Neurodegenerative Disease Center director Todd Golde, M.D., Ph.D., and his group are trying to gain a better understanding of the molecular processes underlying Alzheimer’s disease and related disorders. Those studies include determining the mechanisms by which certain mutant proteins might lead to disorders such as Alzheimer’s, as well as developing safe therapies to target disease triggers.

“Science has become much more of a team activity. The big problems really do require a team approach — they don’t necessarily fall into neat categories,” said Paul Carney, M.D., the Wilder professor of pediatrics, whose group is working on ways to predict and interrupt the onset of epileptic seizures.

In recognition of the potential impact of bioengineering in medicine, the National Institutes of Health in recent years created the National Institute of Biomedical Imaging and Bioengineering. Director of that institute, Roderic I. Pettigrew, Ph.D., M.D., spoke at the dedication ceremony on the impact of new technologies on public health. Francine R. Kaufman, M.D., chief medical officer and vice president of Medtronics Diabetes and distinguished professor emerita of the University of Southern California, also spoke. She is guiding Medtronic’s development of the “artificial pancreas” for people with type 1 diabetes.

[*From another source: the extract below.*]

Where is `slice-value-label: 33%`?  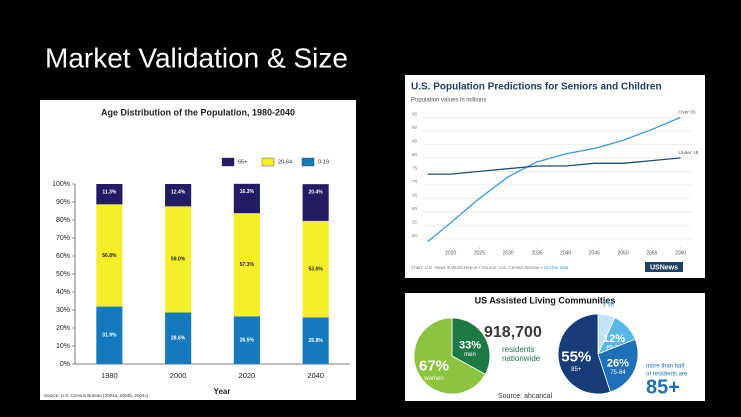
slice-value-label: 33% is located at coordinates (470, 345).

UF Biomedical Sciences Building. Photo by Alan Cheuvront

Research in the new Biomedical Sciences Building is complemented by educational efforts of the HHMI Science for Life cross-disciplinary laboratory, which aims to train new generations of scientists knowledgeable in various disciplines and in how they interconnect. When students in the program learn how to use electrocardiograms to study heart function, for example, they also gain an understanding about the technique’s underlying principles of voltage, current and vectors.

“Students who learn science in a cross-disciplinary environment will be the ones to push the boundaries of scientific research,” said laboratory director David Julian, Ph.D.

Researchers and students say the new building’s pleasing indoor environment, lit by large windows, helps them work and learn better. Designed and constructed by HuntonBrady Architects, Ellenzweig Consultants, Affiliated Engineers, Harris Engineering, Walter P. Moore Engineers, Schmidt Dell Associates and Whiting-Turner Construction Management, the building, commissioned by Moses & Associates, meets LEED Gold certification standards of the U.S. Green Building Council. Gold is the third of a four-tier rating system that aims to respond to environmental challenges such as responsible use of resources, pollution reduction and making indoor spaces conducive to good health and well-being.